In this test, each vendor first had to set up a full working IP PBX in our lab. Then they had to set up whatever remote-site equipment and software they recommend and offer for telecommuters.

Alcatel says it has several new messaging and collaboration applications coming out early this year. But for now, we tested the features of its soft phone package, OmniTouch MyPhone. The software lets the teleworker closely associate his IP soft phone with other public switched telephone network (PSTN) connections, including cell phone. An impressive feature is the ability to pass a live call from the IP connection to a PSTN phone if IP call quality degrades.

As most of the teleworker calls we tested used standard vocoders and VPN tunnels, the per-VoIP-call WAN bandwidth consumption was similar across the board. For example, with the overhead of the VPN tunnel included, a typical G.711 call took about 105K bit/sec in each direction. A compressed G.729 call, also through a VPN tunnel, took about 46K bit/sec.

Call quality varied significantly in some cases. The soft-phone call quality was generally worse than with hard phones. Alcatel’s soft phone yielded fair-to-good call quality with G.711 and poor-to-fair for G.729.

We required vendors to deploy the security infrastructure they recommend to customers who need to support teleworkers. IP Security (IPSec)-based VPN tunnels were the choice in all cases.

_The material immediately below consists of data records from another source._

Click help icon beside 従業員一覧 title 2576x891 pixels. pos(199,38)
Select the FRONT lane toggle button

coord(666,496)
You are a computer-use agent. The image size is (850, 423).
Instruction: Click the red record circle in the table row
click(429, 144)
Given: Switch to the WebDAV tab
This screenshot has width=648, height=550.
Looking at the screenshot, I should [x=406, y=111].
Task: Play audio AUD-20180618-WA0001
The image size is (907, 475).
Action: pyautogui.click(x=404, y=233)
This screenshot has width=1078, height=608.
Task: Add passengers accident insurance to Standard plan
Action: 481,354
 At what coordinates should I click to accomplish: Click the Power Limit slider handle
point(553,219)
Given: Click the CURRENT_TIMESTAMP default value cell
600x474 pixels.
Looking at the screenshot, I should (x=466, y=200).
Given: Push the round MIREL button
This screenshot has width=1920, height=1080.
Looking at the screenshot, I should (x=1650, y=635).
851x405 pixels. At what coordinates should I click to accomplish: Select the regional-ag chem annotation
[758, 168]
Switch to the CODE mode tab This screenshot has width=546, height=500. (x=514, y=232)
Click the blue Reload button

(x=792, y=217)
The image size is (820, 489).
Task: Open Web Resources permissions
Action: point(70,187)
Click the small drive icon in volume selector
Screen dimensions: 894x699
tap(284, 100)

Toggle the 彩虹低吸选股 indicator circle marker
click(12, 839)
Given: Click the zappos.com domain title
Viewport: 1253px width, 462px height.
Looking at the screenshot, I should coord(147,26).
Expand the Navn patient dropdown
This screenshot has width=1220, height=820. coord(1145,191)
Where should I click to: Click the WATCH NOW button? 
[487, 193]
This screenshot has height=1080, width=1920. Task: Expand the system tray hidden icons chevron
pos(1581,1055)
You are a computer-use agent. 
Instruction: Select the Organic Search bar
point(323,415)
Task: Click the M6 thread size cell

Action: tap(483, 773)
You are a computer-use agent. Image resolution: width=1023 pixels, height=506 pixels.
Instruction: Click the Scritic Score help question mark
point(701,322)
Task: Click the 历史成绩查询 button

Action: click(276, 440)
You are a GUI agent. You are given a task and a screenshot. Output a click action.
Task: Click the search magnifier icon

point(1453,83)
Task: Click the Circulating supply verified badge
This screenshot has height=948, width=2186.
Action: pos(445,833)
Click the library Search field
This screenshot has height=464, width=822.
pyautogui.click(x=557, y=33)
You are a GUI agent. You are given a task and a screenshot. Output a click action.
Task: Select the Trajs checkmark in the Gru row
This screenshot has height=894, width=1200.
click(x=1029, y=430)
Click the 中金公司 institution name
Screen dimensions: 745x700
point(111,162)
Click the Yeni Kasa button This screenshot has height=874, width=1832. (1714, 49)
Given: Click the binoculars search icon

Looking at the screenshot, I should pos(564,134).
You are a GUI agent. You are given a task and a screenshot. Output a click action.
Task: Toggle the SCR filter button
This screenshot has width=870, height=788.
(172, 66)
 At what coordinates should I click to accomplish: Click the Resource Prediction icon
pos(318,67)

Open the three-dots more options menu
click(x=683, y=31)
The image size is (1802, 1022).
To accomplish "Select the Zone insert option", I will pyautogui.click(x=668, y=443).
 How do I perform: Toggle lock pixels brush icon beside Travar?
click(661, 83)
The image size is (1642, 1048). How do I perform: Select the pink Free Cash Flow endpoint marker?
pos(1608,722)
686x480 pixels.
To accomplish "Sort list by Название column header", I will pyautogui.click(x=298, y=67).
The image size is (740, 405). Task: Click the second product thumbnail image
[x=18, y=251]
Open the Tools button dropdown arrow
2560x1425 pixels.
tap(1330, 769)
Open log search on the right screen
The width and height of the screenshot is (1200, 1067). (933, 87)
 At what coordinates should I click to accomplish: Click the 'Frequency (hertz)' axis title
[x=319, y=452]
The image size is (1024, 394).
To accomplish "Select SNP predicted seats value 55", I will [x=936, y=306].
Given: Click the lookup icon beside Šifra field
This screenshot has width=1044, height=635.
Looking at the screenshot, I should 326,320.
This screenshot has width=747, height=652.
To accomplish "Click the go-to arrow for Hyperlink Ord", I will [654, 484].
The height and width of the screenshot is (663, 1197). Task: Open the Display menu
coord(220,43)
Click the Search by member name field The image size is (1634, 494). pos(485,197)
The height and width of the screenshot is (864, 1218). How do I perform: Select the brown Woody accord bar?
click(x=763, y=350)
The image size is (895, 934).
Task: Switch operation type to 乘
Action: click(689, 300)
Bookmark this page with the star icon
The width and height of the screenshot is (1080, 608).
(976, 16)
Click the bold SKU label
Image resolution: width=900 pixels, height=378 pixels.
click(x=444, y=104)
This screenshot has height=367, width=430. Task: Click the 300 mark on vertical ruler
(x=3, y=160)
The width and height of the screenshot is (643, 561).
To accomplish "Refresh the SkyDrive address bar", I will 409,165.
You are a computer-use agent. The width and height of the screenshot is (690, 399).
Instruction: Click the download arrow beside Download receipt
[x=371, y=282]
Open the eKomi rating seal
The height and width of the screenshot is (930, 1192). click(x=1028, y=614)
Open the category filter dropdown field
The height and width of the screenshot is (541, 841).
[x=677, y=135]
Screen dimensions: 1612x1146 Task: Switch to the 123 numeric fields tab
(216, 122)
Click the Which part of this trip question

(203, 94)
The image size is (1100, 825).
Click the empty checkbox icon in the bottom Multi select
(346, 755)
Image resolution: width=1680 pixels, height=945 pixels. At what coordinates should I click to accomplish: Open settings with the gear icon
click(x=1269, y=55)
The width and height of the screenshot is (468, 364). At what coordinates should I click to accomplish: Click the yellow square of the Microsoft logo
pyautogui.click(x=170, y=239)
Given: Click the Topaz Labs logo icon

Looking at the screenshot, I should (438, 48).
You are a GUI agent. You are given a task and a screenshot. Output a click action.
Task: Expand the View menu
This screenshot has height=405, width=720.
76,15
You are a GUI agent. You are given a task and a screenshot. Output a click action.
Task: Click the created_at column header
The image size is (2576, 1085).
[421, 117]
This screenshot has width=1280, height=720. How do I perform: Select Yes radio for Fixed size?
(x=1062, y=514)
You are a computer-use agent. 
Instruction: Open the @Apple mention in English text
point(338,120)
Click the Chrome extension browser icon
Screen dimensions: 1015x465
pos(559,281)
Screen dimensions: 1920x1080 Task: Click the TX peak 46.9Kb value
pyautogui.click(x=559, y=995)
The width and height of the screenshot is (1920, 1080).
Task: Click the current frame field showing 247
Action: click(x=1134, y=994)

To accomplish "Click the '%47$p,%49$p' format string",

Alcatel recommends IPSec-based VPN tunnels, but doesn’t offer its own VPN equipment. Instead, Alcatel certifies that its VoIP equipment and OmniPCX will work over specific third-party VPN packages. Because the vendor didn’t bring any VPN gear, we tried a low-end Linksys IPSec-based package under Alcatel’s teleworker VoIP connection. The Linksys VPN gear wasn’t on Alcatel’s list of certified VPN hardware, but it worked fine.

In the configuration category we considered the hard and soft phone options, the integration of the components, and the setup and monitoring of teleworker connections. We did not test Alcatel’s teleworker configuration with a hard phone, but the vendor does support a hard phone and soft phone combination. Alcatel’s score here was compensated by excellent setup wizards for its soft phone, which assures optimum sound and voice quality.